§ The exercise
Which lines in the records below contain the string "coordinates"? Filter those out and copy each one.

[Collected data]
—————

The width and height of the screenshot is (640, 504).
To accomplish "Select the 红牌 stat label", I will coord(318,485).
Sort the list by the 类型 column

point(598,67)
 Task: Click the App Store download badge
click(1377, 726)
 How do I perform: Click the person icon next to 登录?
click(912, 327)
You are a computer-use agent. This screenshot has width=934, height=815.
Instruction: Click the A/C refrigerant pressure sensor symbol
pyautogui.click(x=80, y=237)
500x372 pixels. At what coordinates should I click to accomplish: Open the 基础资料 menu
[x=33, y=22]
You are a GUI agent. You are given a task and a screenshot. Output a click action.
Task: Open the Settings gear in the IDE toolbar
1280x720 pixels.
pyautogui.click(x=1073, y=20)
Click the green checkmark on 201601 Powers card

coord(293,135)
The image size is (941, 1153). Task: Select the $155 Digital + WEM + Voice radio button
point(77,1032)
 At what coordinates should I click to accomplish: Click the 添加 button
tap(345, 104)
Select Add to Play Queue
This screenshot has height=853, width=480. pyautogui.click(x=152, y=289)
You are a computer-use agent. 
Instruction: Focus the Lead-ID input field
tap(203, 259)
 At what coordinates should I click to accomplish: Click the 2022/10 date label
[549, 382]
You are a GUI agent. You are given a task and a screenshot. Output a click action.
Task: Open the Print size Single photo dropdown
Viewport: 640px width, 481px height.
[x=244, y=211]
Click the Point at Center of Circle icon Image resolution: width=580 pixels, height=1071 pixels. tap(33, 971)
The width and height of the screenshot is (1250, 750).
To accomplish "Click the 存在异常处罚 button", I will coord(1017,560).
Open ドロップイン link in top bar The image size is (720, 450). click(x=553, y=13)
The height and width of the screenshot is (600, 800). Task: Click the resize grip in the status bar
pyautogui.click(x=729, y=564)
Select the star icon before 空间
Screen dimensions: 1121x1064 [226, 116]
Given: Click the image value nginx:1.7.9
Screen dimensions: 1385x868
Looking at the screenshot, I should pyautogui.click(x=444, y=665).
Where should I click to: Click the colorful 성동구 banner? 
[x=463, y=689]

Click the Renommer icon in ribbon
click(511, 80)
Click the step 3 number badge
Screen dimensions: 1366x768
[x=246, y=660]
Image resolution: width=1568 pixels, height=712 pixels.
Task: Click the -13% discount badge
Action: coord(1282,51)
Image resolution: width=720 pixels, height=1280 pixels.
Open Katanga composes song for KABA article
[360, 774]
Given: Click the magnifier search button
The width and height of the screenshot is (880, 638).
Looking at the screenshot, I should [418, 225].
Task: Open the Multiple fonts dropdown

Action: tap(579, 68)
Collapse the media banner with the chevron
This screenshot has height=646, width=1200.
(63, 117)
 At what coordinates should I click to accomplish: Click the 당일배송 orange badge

—————

§ Finished answer
500x372 pixels. At what coordinates should I click to accomplish: Open the 基础资料 menu
 At what coordinates should I click to accomplish: Click the 添加 button
 At what coordinates should I click to accomplish: Click the 2022/10 date label
 At what coordinates should I click to accomplish: Click the 당일배송 orange badge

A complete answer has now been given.